DESCRIPTION OF THE TASK. Nothing should appear in the answer except the lines from the one with "The image size is (790, 649)." through the end of the listing below, transcribed exactly and without pictures.

RECORDS FOR PROCESSING.
· · · · · · ·
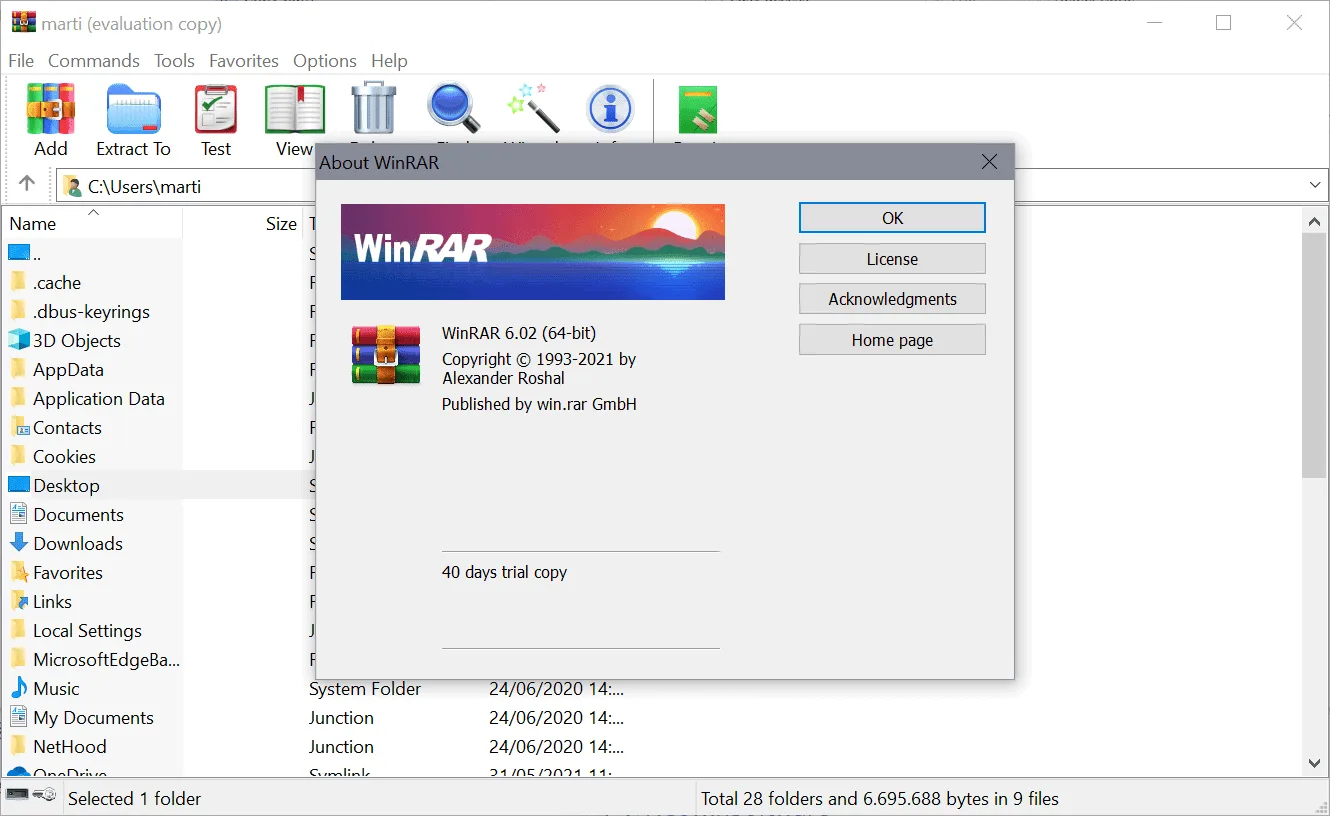The width and height of the screenshot is (1330, 816).
Task: Open the Options menu
Action: 324,60
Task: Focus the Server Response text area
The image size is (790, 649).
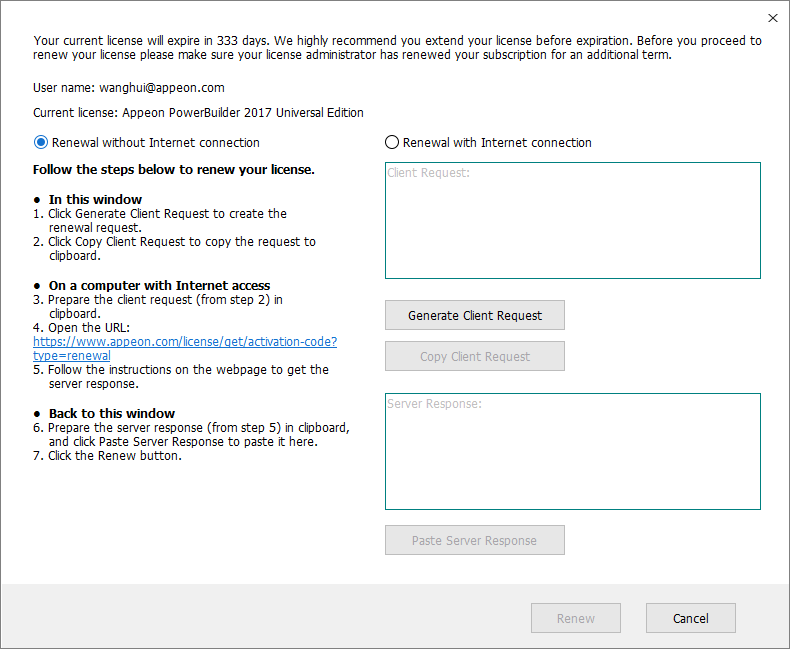Action: [572, 451]
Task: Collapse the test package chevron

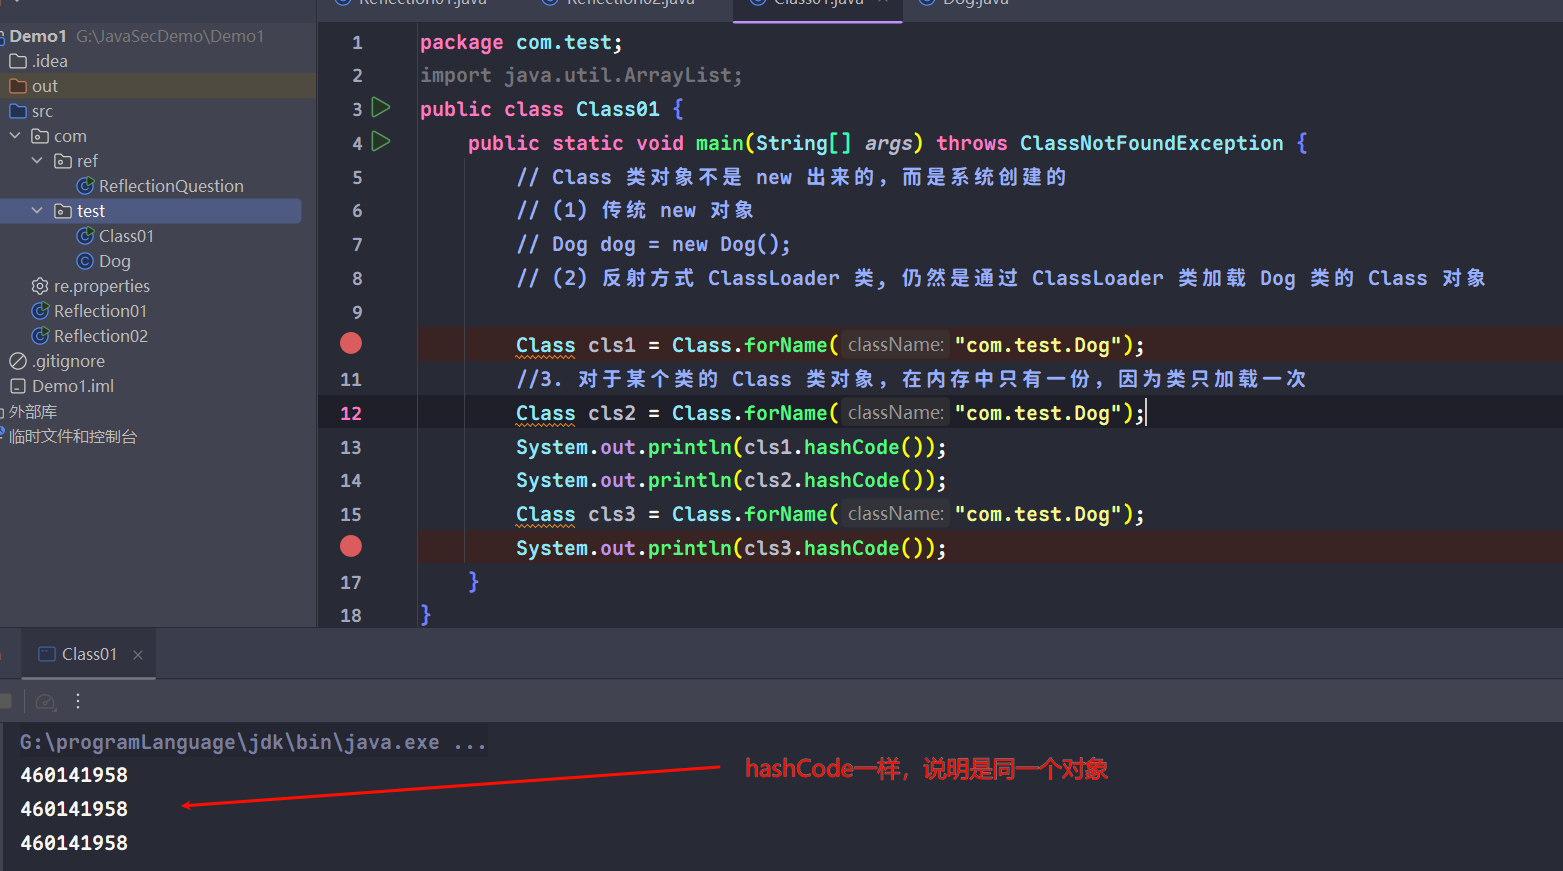Action: coord(37,211)
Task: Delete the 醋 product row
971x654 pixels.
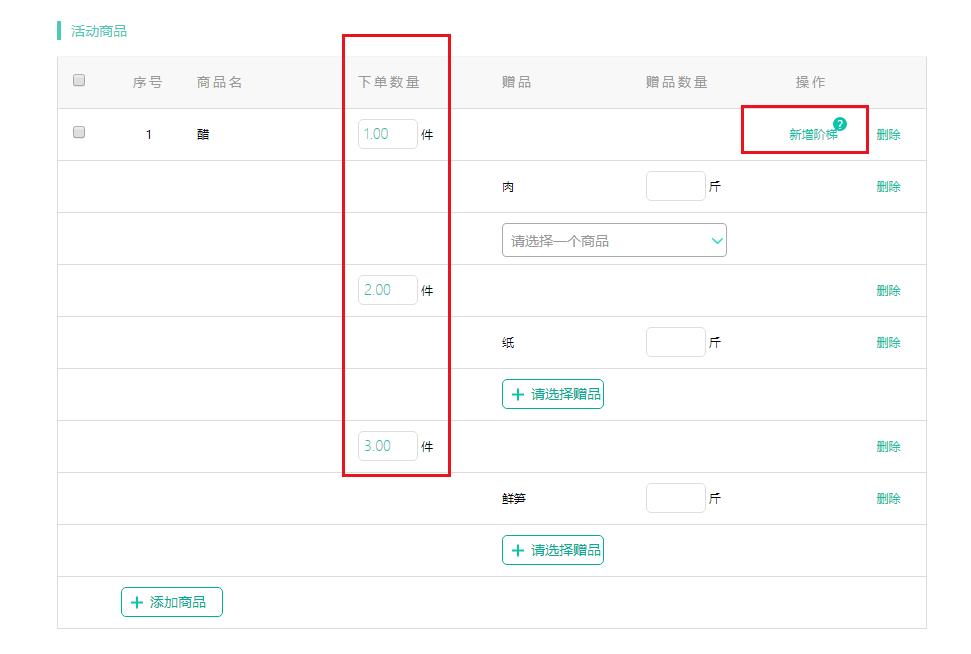Action: (888, 135)

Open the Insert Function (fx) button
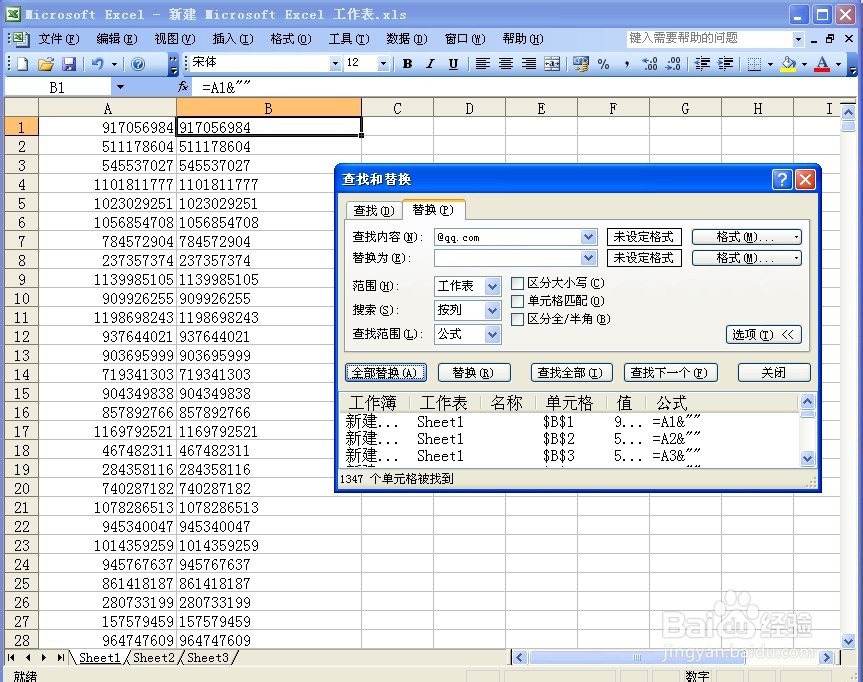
· · · · · · ·
TASK RESULT.
The image size is (790, 649).
Action: [572, 451]
Task: Collapse the test package chevron

Action: coord(37,211)
Task: Delete the 醋 product row
971x654 pixels.
Action: (888, 135)

Open the Insert Function (fx) button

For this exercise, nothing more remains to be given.